Window in a Listed Building, 2

Now that the window is in the studio, a really good assessment can be made. This is the bottom panel with the missing portrait. Among the other jobs on this window is to research and create an image of a woman in period costume facing the male figure.

This image shows the male figure in transmitted light. You can see from this image how corroded the tracing lines have become. The shading is better preserved. This makes it obvious that the image was created using tracing and shading paints, a few enamels, and stain.

This image shows the male figure in reflected light. This makes clear not only how dirty the panels is, but also how the paint corrosion has mace the tracing lines pale rather than strong and dark. This is a characteristic of the painting done in Glasgow at the time. There was a need to produce stained glass windows quickly to meet the demand. So - it is speculated - the practice of adding more borax to the paint mix was brought from the Morris studios to Scottish practice.

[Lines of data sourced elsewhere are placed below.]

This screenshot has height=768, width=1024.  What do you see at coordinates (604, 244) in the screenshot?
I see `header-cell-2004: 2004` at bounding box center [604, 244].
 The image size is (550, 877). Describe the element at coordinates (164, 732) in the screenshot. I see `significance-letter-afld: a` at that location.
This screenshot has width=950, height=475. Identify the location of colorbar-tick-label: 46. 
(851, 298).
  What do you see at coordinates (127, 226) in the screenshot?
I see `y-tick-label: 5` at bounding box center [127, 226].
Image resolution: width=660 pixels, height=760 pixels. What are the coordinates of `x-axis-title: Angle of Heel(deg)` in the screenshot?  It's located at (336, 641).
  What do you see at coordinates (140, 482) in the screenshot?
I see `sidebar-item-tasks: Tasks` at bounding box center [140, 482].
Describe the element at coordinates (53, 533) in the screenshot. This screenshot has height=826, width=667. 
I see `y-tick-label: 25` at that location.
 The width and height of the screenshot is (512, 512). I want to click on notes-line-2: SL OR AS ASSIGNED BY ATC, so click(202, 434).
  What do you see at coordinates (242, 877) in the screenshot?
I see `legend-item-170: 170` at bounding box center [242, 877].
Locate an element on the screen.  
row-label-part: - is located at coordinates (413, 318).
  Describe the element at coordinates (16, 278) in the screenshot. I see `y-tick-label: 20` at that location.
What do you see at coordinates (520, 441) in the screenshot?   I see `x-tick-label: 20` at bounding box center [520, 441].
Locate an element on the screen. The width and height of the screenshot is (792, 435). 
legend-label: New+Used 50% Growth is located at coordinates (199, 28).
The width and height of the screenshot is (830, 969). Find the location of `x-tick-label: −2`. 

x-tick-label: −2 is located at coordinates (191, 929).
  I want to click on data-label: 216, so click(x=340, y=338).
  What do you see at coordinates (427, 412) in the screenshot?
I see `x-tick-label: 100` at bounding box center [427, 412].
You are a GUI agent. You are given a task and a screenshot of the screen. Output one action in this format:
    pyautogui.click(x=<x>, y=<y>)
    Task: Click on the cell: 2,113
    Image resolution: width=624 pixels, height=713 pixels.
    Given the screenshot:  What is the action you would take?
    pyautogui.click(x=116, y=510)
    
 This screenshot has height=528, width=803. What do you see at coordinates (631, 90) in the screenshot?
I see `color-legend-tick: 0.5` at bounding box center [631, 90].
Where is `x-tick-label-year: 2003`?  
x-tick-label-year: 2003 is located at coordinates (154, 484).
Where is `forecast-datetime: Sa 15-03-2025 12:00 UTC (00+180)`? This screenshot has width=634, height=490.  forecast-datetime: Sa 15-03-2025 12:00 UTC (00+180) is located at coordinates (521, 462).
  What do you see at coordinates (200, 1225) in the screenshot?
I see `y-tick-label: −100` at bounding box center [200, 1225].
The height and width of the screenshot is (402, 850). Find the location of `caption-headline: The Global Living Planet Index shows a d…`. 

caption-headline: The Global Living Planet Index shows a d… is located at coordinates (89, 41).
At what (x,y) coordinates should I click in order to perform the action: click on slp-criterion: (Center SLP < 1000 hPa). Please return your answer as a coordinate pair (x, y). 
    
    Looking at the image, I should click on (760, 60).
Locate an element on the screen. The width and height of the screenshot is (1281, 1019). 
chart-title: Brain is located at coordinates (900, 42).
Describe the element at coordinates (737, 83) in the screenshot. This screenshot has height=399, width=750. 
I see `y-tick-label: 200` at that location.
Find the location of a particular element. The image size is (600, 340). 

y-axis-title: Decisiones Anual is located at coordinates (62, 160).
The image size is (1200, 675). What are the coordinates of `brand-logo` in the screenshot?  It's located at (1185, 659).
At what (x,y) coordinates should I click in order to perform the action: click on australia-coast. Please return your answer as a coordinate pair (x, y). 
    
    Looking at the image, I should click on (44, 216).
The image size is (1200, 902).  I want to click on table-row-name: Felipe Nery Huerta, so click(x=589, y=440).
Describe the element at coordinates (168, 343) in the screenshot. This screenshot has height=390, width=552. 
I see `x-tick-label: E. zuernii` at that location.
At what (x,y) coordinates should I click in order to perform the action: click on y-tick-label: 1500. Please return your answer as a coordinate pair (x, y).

By the turn of the century this problem had been recognised and many efforts were made to find a solution. Oscar Patterson even went so far as to avoid using paint whenever possible. He created fine images by etching and grinding the surfaces. The results are often difficult to distinguish from painted images.

This image again shows the dirt encrusted surfaces. In this case the inside of the window shows a build up of dirt on an apparently sound leading structure.

However, much of the panel is in need of re-leading as a result of damage over the years. There have been low cost repairs - inserting clear pieces of glass in various places around the window, for example. There are a number of breaks on the borders, and throughout the panels.

The superficially sound lead is extremely soft, with very thin inner and outer leaves. There are a number of broken solder joints, and the lead light cement is failing in places.

The decision has been taken that the whole will have to be re-leaded to ensure that the window lasts for another century and a half.